La directrice de la force de travail qualifiée du MTSS, Yumerky Santana Delgado, a expliqué que lors du congrès de la FEU qui s'est tenu en 2018, les étudiants ont affirmé qu'ils voulaient avoir un lien préalable avec ces entités.
« Cette mesure permettait également à l'employeur de faire partie de la formation professionnelle de l'étudiant, en particulier sur le thème de l'exercice d'achèvement des études. C'est ainsi que la banque de problèmes qu'ils ont identifiés dans les entités a été résolue d'une certaine manière", a déclaré Santana Delgado.
Elle a ajouté que l'étudiant se lie, fait son stage et qu'une fois qu'il est diplômé, il obtient son bulletin de placement, avec lequel il se présente pour travailler dans l'entité à laquelle il a été affecté.

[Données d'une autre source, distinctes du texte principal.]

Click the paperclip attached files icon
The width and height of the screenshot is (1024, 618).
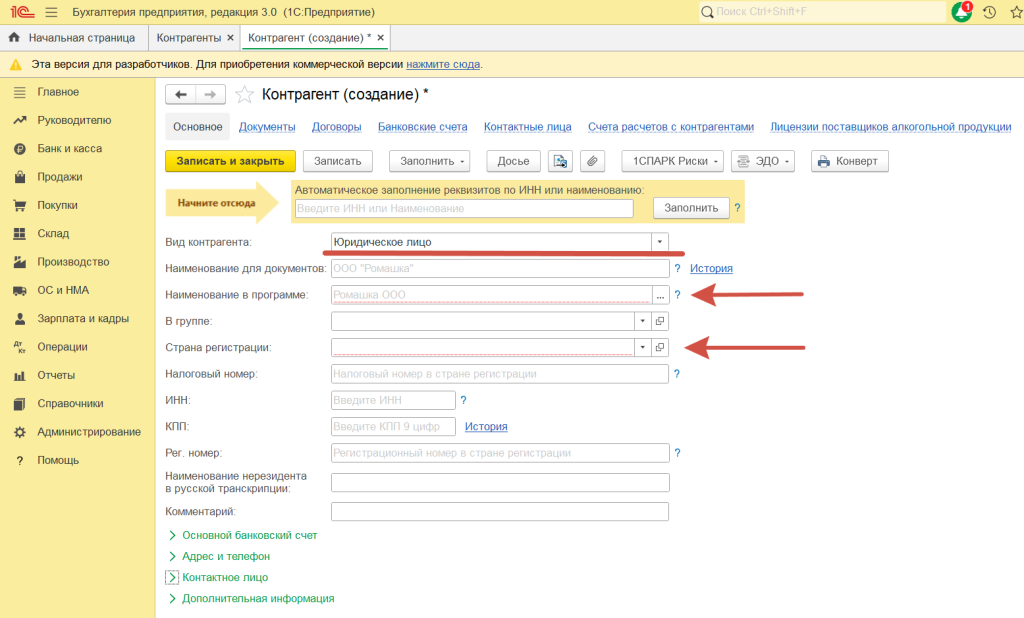[593, 161]
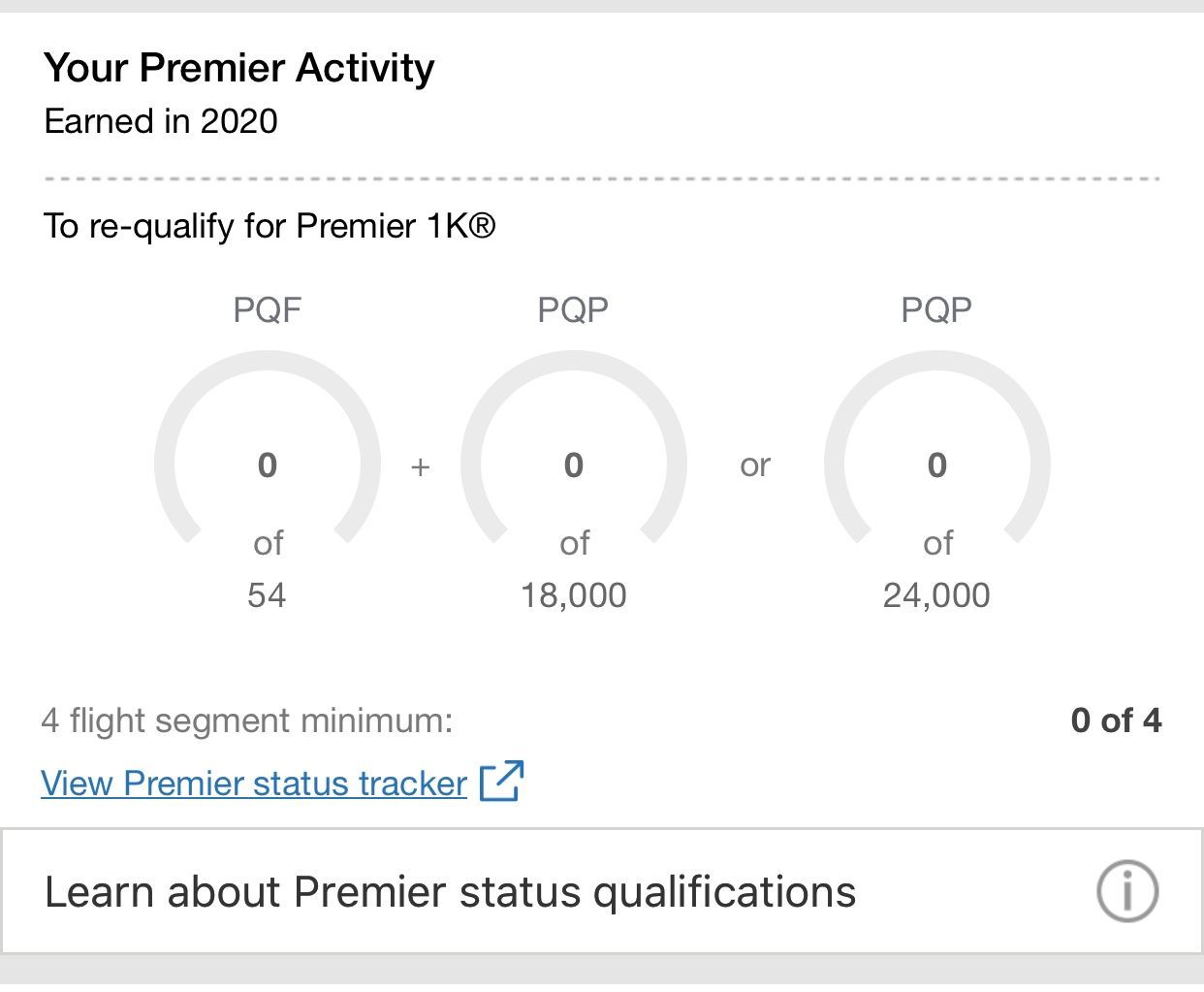Click the "or" separator between PQP gauges
This screenshot has width=1204, height=992.
pyautogui.click(x=755, y=465)
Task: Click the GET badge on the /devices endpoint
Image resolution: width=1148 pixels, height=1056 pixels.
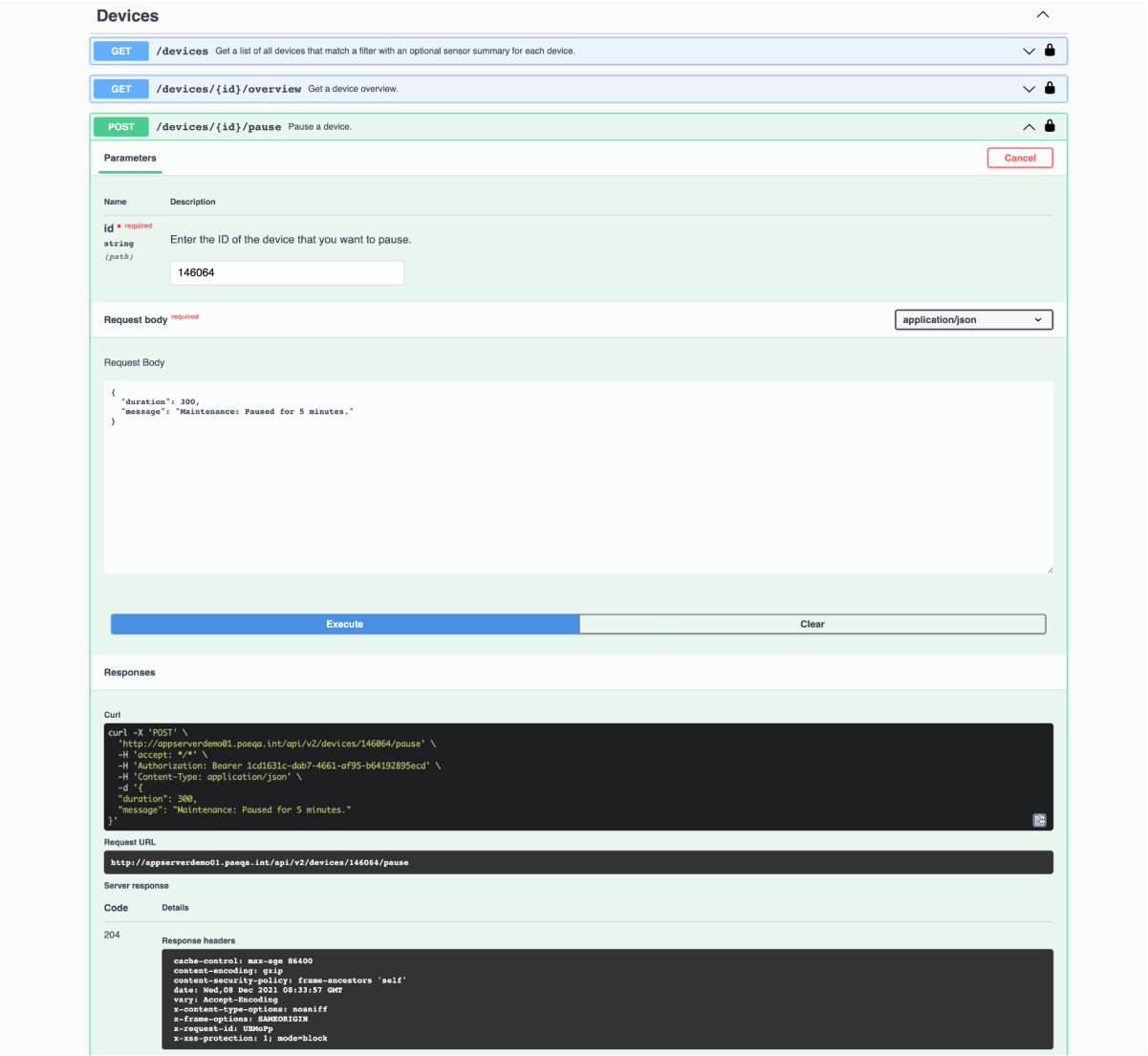Action: [x=120, y=50]
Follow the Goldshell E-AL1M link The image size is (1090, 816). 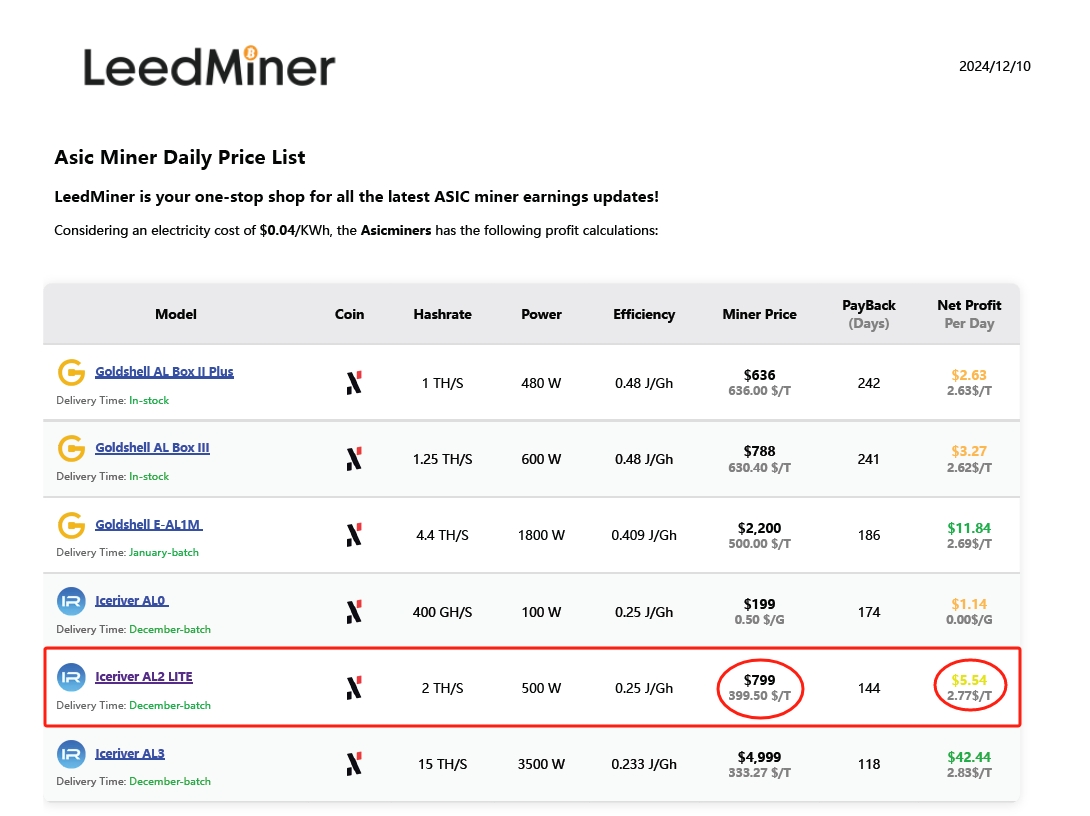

Dans ce processus, a-t-il expliqué, le ministère de la Justice intervient dans la carrière de droit ; le Comité central du Parti en journalisme, communication sociale et sciences de l'information ; le ministère de l'éducation dans les carrières de pédagogie ; l'Inder en culture physique, et le Citma, d'une certaine manière, dans certaines carrières en sciences naturelles
Avant la pandémie, a-t-il rappelé, des visites intégrales étaient effectuées au niveau du territoire par les directions municipales et provinciales du travail dans chacune des entités, et du niveau central aux organismes.
"Au cours de ces visites, nous avons examiné tout ce qui avait à voir avec la partie emploi, et dans l'emploi, nous avons vu la partie de la main-d'œuvre qualifiée, en examinant les demandes, l'action des diplômés qui avaient là leur service social, et nous avons appliqué un groupe d'enquêtes", a-t-il déclaré.
Le service d'attention à la population du MTSS recueille des propositions sur le sujet. Comme l'a illustré Santana Delgado, "dans certains cas, les diplômés souhaitent changer d'endroit en raison de problèmes personnels qui se sont présentés, pour une meilleure rémunération dans un autre centre ».
Il a ajouté que dans ces cas, "il y a la possibilité de changer d'endroit". L'organisme qui l'a assigné le libère à partir de la demande d'un autre organisme qui le demande avec une lettre d'acceptation et le changement de bulletin est effectué.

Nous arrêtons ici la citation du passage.